La RCAM tient également compte des rapports de freinage des pilotes. Ces niveaux de freinage, tels qu’observés par le pilote d’un avion, sont exprimés à l’aide de termes normalisés, notamment : bonne, bonne à passable, passable, passable à faible, faible et moins que faible/nulle.

L’importance des rapports d’efficacité de freinage

Des rapports de freinage précis et exacts peuvent être un moyen efficace d’atténuer les dangers potentiels engendrés par les circonstances décrites ci-dessus. À cet égard, les rapports de freinage jouent un certain nombre de rôles très importants et sont utilisés :

  • par les pilotes pour faire l’évaluation des performances à l’atterrissage à l’HRA;
  • par les exploitants d’aéroports et d’aérodromes pour valider le RWYCC préliminaire dans un NOTAM sur le RSC;
  • par les exploitants d’aéroports ou d’aérodromes pour prendre des mesures spécifiques lorsque des rapports de freinage faible ou moins que faible/nul sont reçus.

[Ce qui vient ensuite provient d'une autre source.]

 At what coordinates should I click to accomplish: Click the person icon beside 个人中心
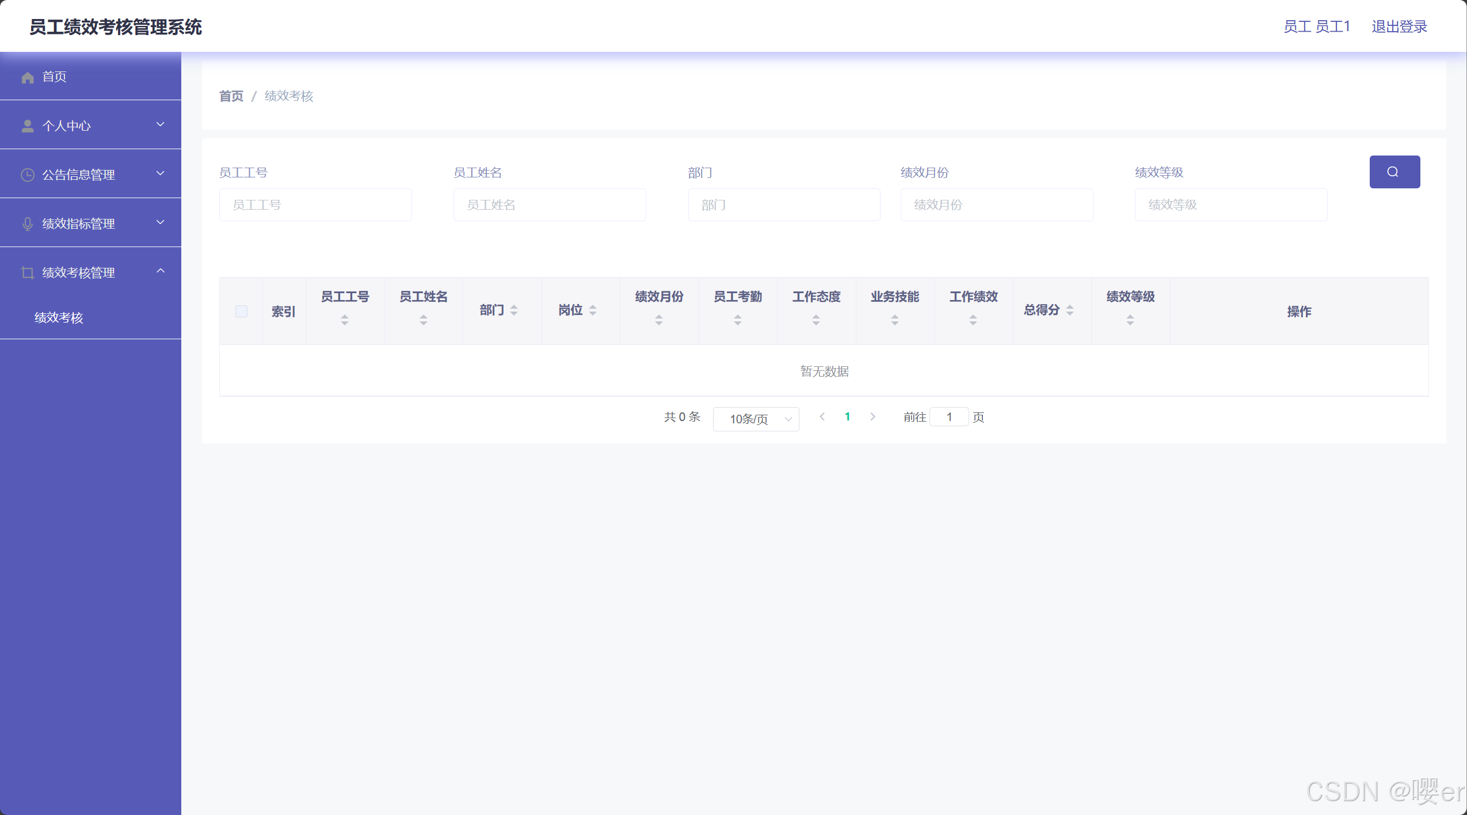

Pour remplir efficacement les fonctions importantes énumérées ci-dessus, il est important que les équipages de conduite et les exploitants d’aéroports et d’aérodromes disposent de rapports de freinage fiables.

Limitations et lacunes

Bien que les rapports de freinage des pilotes soient très importants, il existe de nombreuses preuves que ces rapports n’ont pas toujours été cohérents :

  • Le rapport du National Transportation Safety Board (NTSB) sur l’accident survenu le 8 décembre 2005 à l’aéroport international Midway de Chicago, conclut que [traduction] :
    • - … les rapports de freinage des pilotes sont subjectifs et peuvent varier considérablement en fonction du niveau d’expérience du pilote et du type d’aéronef utilisé…
    • - … les rapports de freinage des pilotes sont subjectifs et reflètent les attentes, les perceptions et les expériences de chaque pilote…
    • - … les rapports de freinage des pilotes tiennent compte du type d’aéronef et des méthodes de décélération réelles utilisées pour ralentir ou arrêter l’aéronef…
  • TCAC a également reçu des commentaires importants des exploitants d’aéroport lors de la mise en œuvre du GRF au Canada, à l’effet que les rapports de freinage des pilotes étaient parfois incohérents.

Recherche d’une solution

L’importance des rapports de freinage des pilotes, et leurs lacunes bien connues, ont obligé TCAC à chercher une solution. Heureusement, la Society of Aircraft Performance and Operations Engineers (SAPOE) avait déjà fait de grands progrès dans la résolution des problèmes posés par le manque de cohérence des rapports de freinage. La SAPOE a été développée par des membres du TALPA ARC; alors que le TALPA ARC finissait son mandat, les membres des sous-comités de la partie 25 (certification des aéronefs) et de la partie 121 (compagnies aériennes) ont conclu que leur partenariat unique devrait se poursuivre et ont donc créé la SAPOE.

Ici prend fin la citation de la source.